Stackable Demo: nifi-kafka-druid-earthquake. Data Engineering on K8s

Alex McLintock
5 min readDec 6, 2023

--

This was my third Stackable Demo immediately after the Airflow one.

https://docs.stackable.tech/home/stable/demos/nifi-kafka-druid-earthquake-data

It is less of an instruction manual, and more of an engineer’s log. “I got it working and here is how I did it”

Prerequisites

stackablectl, linux, and a set up k8s cluster. See my previous articles for more info.

nifi-kafka-druid-earthquake-data

#!/bin/sh -x 
stackablectl demo install nifi-kafka-druid-earthquake-data

This took a little longer to get working. Several things did not come up with external endpoints straight away and reported problems. These seemed to be time-out problems or race conditions. For example, one run said it was unable to download the data, but I was able to test the data was there using a plain old web browser. I think I am having problems simply because I am using a not terribly fast home file server, and an average speed ADSL internet connection.

If we assume that everything that stackable thinks is installed correctly is installed correctly then we can just retry to install the failed components by rerunning the above command. In particular I had problems installing druid which took several attempts to get working. Sometimes I would delete components through the K8s dashboard to help make sure that the install script would reinstall them.

Dataset records

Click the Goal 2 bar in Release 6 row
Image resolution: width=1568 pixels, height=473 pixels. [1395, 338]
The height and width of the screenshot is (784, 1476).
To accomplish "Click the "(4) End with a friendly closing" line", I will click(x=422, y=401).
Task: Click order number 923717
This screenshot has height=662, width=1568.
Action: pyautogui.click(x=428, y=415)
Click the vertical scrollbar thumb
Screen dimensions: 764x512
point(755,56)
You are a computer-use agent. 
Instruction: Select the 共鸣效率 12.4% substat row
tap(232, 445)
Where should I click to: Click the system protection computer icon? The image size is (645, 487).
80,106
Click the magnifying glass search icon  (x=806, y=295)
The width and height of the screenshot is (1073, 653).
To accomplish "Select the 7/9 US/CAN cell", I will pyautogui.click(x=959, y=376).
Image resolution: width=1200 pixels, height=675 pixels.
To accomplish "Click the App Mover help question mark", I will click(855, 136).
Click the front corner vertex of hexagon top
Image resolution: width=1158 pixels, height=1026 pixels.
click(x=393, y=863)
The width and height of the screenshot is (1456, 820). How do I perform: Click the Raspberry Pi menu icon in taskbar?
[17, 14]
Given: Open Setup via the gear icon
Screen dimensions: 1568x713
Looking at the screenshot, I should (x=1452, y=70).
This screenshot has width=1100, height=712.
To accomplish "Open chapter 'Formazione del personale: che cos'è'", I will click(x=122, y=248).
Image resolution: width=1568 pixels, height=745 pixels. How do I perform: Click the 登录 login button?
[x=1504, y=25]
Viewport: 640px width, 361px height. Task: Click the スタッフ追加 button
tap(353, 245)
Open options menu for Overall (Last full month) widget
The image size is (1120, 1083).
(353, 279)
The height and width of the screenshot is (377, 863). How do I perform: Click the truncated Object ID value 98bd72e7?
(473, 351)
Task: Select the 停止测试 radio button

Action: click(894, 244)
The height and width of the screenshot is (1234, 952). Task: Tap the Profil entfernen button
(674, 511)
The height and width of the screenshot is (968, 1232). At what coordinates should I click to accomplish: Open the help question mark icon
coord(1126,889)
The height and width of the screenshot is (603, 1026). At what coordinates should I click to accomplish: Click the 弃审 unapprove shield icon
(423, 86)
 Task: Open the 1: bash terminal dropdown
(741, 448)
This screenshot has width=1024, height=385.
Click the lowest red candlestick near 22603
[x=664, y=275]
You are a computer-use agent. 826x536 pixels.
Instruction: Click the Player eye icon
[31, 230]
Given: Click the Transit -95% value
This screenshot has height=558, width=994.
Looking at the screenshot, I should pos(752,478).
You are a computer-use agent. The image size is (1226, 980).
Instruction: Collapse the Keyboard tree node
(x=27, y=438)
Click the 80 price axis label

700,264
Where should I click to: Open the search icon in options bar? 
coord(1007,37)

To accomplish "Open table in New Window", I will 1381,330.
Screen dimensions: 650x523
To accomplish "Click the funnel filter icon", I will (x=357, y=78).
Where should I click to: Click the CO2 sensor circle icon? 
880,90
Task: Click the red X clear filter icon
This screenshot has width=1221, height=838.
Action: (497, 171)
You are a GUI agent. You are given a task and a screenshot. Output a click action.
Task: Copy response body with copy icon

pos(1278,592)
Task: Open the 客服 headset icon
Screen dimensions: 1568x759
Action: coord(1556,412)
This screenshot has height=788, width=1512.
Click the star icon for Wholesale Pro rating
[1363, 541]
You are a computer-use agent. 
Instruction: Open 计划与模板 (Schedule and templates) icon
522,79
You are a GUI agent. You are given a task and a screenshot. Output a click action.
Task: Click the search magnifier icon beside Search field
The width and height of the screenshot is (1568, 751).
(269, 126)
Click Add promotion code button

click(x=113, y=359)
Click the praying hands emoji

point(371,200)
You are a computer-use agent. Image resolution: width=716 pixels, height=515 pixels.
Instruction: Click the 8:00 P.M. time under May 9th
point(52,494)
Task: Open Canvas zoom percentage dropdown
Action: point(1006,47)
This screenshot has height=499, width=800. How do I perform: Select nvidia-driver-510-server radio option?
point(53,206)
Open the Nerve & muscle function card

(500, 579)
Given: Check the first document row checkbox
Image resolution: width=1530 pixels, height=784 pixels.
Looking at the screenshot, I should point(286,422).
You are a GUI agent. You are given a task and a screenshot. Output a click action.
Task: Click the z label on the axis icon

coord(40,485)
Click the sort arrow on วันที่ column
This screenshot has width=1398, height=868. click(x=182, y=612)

Exercise requirements →
A) Duplicate the passage of the Stackable demo article between "Stackable Demo: nifi-kafka-druid-earthquake." and "the Airflow one.", inclusive.
B) Answer each question using the Stackable demo article:
(i) Which Stackable demo did the author complete immediately before this one?
(ii) Which component took several attempts to install?
(iii) What did the author use to confirm that the data was there?
C) Extend the Stackable demo article, picking up after its last sentence.
The records bear no relation to the Stackable demo article.

Outputs for the tasks →
A)
Stackable Demo: nifi-kafka-druid-earthquake. Data Engineering on K8s

Alex McLintock
5 min readDec 6, 2023

--

This was my third Stackable Demo immediately after the Airflow one.

B)
(i) The Airflow demo.
(ii) Druid.
(iii) A plain old web browser.

C)
Unfortunately, I still had problems with superset. As the visualisation tool in these demos I assumed that no other software depended on it. I decided to go through and delete all stackable content relating to superset and do a reinstall.

I figured out these commands by looking at the k8s dashboard

#!/bin/sh -x
helm uninstall postgresql-superset
kubectl delete -n stackable-operators deployment superset-operator-deployment
kubectl delete -n default statefulset superset-node-default
kubectl delete -n stackable-operators configmap superset-operator-configmap
kubectl delete clusterrolebinding superset-operator-clusterrolebinding
kubectl delete clusterrole superset-clusterrole
kubectl delete clusterrole superset-operator-clusterrole

And then I reinstalled the whole demo with the install command, but the stackablectl command is smart enough to only install the components which are missing.

I have to say that it failed to show anything for a while but when I came back to it the next day it had run all its initial data jobs. This is not great, but would have been easier if I were more familiar with the demo.

The first thing I checked was Apache Nifi — this takes a CSV file of events (ie earthquakes) and feeds them as individual events to Kafka.

Remember the command to see the external endpoints for your installation

stackablectl stacklet list

Note that this contains the airflow demo as well which is just because I hadn’t deleted it before trying this one. There is no external endpoint for Zookeeper because it is only used internally, I think.

Anyway — that tells me the endpoint for NiFi

Apache NiFi

NiFi essentially gets data from one place and puts it in another.

Apache NiFi

One NiFi process for fetching the data via HTTP, and one for publishing the records to Kafka.

From the image you might get a little confused — Zero bytes read in, Zero bytes written out? The problem is I looked at this some time after it executed, more than five minutes. It had already done its work. Note the big spike of 500Mb it processed at the beginning of the run.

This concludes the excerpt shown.